Pixel coordinate grounding data
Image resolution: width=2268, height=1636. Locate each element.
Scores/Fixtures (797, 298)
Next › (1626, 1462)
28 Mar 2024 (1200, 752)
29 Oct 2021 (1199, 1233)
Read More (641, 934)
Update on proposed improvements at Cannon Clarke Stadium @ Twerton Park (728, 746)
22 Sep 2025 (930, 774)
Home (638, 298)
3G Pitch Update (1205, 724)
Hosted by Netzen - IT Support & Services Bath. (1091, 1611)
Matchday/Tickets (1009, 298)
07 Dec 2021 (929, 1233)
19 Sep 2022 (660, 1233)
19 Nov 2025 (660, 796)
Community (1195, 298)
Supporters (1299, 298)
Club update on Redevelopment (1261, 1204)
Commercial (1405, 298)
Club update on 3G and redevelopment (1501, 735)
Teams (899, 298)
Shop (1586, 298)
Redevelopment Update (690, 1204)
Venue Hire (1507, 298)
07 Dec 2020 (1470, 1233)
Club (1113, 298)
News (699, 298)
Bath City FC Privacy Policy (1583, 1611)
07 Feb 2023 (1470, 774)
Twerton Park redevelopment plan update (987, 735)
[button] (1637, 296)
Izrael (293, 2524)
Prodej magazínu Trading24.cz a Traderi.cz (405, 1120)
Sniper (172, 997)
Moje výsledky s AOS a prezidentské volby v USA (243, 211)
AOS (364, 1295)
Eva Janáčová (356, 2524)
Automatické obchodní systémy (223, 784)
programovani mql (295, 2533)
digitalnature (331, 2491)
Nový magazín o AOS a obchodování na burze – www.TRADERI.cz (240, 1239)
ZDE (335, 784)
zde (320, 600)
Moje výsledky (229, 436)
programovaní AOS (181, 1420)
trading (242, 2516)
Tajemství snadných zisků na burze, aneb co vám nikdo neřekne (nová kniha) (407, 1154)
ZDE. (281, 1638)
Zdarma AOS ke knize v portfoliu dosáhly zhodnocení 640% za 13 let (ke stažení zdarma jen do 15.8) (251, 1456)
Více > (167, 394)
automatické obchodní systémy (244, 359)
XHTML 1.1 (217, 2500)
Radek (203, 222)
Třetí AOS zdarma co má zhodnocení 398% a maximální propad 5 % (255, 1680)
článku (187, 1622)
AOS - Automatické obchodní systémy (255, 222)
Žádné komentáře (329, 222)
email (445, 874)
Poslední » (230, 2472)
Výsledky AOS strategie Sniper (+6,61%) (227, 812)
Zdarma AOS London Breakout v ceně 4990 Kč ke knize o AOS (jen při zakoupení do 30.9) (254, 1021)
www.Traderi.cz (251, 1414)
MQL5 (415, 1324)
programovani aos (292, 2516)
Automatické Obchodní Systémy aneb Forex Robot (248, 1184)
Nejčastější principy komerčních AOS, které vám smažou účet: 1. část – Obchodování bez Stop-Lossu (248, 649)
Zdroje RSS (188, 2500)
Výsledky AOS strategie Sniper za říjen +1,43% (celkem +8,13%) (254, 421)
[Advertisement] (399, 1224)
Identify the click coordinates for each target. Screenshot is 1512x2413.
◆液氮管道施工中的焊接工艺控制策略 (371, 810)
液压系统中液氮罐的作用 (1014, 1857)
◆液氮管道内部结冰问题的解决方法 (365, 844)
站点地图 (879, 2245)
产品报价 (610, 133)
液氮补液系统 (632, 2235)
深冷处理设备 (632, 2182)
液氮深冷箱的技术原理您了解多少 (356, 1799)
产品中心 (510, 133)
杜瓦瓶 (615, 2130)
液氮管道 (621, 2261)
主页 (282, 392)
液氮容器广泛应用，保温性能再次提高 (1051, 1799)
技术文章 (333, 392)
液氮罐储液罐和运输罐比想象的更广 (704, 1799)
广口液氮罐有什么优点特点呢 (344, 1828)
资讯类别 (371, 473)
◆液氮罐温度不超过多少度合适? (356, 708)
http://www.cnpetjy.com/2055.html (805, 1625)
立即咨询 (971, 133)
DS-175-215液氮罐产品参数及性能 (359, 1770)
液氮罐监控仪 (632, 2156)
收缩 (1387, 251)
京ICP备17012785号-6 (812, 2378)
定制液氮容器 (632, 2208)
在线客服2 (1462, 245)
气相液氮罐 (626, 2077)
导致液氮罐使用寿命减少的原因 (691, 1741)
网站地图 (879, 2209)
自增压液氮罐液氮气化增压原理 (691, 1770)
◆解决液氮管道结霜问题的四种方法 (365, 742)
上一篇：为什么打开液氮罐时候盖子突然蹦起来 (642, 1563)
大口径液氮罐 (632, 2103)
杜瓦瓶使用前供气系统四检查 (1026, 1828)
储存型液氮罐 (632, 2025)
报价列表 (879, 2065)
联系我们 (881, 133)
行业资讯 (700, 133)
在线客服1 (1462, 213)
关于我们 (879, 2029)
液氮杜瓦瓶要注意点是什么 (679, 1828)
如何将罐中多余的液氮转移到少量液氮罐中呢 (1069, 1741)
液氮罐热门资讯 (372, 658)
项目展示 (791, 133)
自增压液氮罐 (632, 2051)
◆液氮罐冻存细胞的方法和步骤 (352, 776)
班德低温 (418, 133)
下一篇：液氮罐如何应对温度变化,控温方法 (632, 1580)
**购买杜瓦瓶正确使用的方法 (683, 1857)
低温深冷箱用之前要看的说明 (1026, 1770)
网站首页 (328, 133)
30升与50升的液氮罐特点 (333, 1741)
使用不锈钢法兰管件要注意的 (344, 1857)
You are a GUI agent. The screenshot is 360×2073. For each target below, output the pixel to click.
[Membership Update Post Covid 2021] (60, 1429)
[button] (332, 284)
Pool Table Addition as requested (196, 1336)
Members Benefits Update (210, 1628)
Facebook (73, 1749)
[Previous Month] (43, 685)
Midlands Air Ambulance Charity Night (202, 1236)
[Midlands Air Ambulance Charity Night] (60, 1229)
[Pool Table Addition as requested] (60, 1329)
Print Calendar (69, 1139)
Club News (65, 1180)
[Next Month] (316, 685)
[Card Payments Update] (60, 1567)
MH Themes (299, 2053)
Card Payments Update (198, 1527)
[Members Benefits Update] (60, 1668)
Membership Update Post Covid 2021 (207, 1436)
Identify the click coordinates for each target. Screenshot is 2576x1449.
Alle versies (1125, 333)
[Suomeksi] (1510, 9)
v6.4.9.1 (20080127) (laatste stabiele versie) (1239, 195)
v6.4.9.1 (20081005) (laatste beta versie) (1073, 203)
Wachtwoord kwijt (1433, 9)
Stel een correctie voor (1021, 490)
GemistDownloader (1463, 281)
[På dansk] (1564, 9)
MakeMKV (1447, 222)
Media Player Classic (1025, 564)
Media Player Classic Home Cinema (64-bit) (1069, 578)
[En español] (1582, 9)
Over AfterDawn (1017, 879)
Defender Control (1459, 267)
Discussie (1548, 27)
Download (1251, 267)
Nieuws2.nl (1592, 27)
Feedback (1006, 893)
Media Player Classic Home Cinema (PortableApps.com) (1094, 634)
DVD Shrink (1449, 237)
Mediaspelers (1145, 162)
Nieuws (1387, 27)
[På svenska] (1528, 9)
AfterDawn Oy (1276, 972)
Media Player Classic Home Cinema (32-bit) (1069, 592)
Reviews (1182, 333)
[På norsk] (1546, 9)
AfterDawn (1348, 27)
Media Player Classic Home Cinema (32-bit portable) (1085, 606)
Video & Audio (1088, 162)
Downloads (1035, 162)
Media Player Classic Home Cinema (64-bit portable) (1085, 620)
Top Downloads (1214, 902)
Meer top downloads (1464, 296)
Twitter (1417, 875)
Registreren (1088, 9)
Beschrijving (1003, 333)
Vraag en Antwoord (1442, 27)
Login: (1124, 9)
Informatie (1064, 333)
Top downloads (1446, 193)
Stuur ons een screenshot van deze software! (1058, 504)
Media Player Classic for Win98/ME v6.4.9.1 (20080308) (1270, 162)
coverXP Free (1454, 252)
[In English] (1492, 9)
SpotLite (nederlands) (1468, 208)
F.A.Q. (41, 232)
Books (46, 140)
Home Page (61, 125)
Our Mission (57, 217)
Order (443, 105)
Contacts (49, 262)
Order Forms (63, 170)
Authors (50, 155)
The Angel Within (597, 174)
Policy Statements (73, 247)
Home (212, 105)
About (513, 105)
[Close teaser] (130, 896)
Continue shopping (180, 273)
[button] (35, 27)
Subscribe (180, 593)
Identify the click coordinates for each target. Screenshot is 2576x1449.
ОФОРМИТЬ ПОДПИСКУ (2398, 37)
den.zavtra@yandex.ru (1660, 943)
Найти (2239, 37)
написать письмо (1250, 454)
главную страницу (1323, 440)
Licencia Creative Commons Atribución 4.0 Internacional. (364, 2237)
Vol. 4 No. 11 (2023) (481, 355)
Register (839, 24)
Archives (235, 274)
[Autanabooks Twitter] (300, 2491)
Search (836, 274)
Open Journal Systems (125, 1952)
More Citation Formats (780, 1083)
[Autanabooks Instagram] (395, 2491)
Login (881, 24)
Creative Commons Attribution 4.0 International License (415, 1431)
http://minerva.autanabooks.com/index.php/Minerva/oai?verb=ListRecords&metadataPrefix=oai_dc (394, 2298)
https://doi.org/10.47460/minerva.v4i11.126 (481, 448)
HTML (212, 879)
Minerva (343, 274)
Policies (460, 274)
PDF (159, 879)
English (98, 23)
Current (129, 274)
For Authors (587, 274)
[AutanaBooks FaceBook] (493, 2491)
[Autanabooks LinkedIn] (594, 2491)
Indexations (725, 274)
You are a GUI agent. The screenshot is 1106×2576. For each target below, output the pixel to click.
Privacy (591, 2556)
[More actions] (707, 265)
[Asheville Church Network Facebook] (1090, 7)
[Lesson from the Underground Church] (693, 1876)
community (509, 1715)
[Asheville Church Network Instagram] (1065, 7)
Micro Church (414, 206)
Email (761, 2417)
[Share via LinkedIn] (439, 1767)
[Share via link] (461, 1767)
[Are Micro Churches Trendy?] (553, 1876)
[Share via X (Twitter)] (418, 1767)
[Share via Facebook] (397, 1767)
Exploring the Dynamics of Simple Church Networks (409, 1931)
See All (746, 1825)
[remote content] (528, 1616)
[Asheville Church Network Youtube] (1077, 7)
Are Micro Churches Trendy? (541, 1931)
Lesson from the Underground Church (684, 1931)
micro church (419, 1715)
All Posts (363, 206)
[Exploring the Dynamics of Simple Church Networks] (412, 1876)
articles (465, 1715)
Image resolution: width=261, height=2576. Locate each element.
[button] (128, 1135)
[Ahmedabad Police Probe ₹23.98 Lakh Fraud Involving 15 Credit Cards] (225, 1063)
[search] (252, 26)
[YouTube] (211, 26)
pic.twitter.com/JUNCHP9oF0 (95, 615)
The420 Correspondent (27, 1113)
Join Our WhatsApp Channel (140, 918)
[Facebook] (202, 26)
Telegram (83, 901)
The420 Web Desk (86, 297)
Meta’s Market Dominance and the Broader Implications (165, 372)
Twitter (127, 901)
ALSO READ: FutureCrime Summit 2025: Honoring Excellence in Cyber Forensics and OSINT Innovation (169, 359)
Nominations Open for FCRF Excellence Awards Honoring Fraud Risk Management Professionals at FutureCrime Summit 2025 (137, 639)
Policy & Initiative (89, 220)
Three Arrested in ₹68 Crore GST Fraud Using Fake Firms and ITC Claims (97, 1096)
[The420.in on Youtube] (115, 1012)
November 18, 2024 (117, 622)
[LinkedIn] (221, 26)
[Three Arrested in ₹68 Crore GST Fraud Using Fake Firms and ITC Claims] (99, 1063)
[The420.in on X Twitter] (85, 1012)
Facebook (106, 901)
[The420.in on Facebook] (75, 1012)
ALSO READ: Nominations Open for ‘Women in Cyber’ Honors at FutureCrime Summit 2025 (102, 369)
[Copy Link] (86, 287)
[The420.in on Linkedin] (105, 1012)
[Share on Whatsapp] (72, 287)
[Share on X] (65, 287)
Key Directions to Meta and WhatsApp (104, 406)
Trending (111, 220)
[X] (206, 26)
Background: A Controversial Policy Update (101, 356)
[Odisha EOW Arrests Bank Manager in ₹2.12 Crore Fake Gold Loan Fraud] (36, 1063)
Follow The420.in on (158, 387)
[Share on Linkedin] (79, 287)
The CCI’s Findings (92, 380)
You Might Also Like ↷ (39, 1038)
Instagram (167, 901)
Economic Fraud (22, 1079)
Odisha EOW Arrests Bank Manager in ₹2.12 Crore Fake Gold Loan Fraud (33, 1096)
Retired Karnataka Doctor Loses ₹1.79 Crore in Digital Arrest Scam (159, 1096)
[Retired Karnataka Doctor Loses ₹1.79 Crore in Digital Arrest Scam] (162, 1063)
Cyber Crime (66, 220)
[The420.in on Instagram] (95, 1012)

■ ASSIGNMENT
Print only these lines, please. They run from the start of the entries above to the line containing "Izrael (293, 2524)", both ends included, and must match exactly.

■ RESULT
Image resolution: width=2268, height=1636. Locate each element.
Scores/Fixtures (797, 298)
Next › (1626, 1462)
28 Mar 2024 (1200, 752)
29 Oct 2021 (1199, 1233)
Read More (641, 934)
Update on proposed improvements at Cannon Clarke Stadium @ Twerton Park (728, 746)
22 Sep 2025 (930, 774)
Home (638, 298)
3G Pitch Update (1205, 724)
Hosted by Netzen - IT Support & Services Bath. (1091, 1611)
Matchday/Tickets (1009, 298)
07 Dec 2021 (929, 1233)
19 Sep 2022 (660, 1233)
19 Nov 2025 (660, 796)
Community (1195, 298)
Supporters (1299, 298)
Club update on Redevelopment (1261, 1204)
Commercial (1405, 298)
Club update on 3G and redevelopment (1501, 735)
Teams (899, 298)
Shop (1586, 298)
Redevelopment Update (690, 1204)
Venue Hire (1507, 298)
07 Dec 2020 (1470, 1233)
Club (1113, 298)
News (699, 298)
Bath City FC Privacy Policy (1583, 1611)
07 Feb 2023 (1470, 774)
Twerton Park redevelopment plan update (987, 735)
[button] (1637, 296)
Izrael (293, 2524)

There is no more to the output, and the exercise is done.